Aufgabe:
Gib den Artikel über die Eheprojekte der Nibelungen vollständig und wortgetreu wieder.

Artikel:

Die
historischen Nibelungen

Eine Serie der Wormser Zeitung
von Dr. Jürgen Breuer

7.
Die Eheprojekte der Nibelungen:
Die Normannin Brünhild

.....


Bligger von Steinach, Codex Manesse, um 1330 ...



Die Eheprojekte der Nibelungen nehmen einen umfassenden Teil der Gesamterzählung des Liedes ein; sie reizen in ihrer ehrgeizigen Zielsetzung den Leser dazu, Vergleiche mit der Ehepolitik der wichtigen Dynastien des Mittelalters zu ziehen. Im Epos wie in der politischen Welt des Dichters geht es um die Rolle der frouwen, der Herrinnen, die nach erfolgreicher Werbung die eigene Königsfamilie verlassen und zu ihrem Gatten in das für sie fremde Reich ziehen. Siegfrieds und Etzels Reich sind mit den Niederlanden und Ungarn auch auf der politischen Karte als Nachbarländer des Reiches leicht zu identifizieren, bestätigt durch die Nennung der Stadt Xanten einerseits und Kriemhilds Reiseweg, die Donau entlang, andererseits.

Quellmaterial:
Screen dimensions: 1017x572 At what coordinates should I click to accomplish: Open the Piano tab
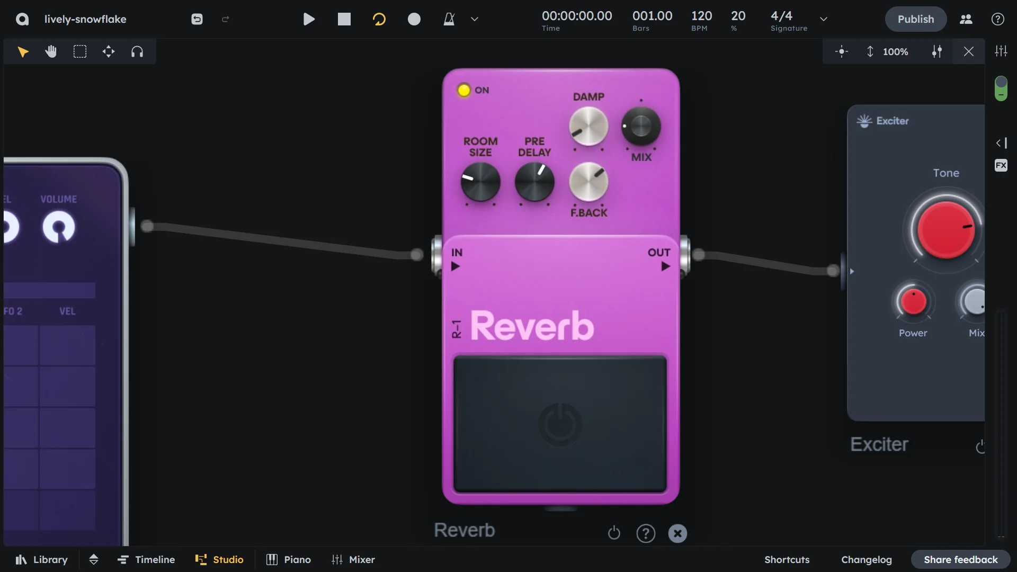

Ergebnis:
Die
historischen Nibelungen

Eine Serie der Wormser Zeitung
von Dr. Jürgen Breuer

7.
Die Eheprojekte der Nibelungen:
Die Normannin Brünhild

.....


Bligger von Steinach, Codex Manesse, um 1330 ...



Die Eheprojekte der Nibelungen nehmen einen umfassenden Teil der Gesamterzählung des Liedes ein; sie reizen in ihrer ehrgeizigen Zielsetzung den Leser dazu, Vergleiche mit der Ehepolitik der wichtigen Dynastien des Mittelalters zu ziehen. Im Epos wie in der politischen Welt des Dichters geht es um die Rolle der frouwen, der Herrinnen, die nach erfolgreicher Werbung die eigene Königsfamilie verlassen und zu ihrem Gatten in das für sie fremde Reich ziehen. Siegfrieds und Etzels Reich sind mit den Niederlanden und Ungarn auch auf der politischen Karte als Nachbarländer des Reiches leicht zu identifizieren, bestätigt durch die Nennung der Stadt Xanten einerseits und Kriemhilds Reiseweg, die Donau entlang, andererseits.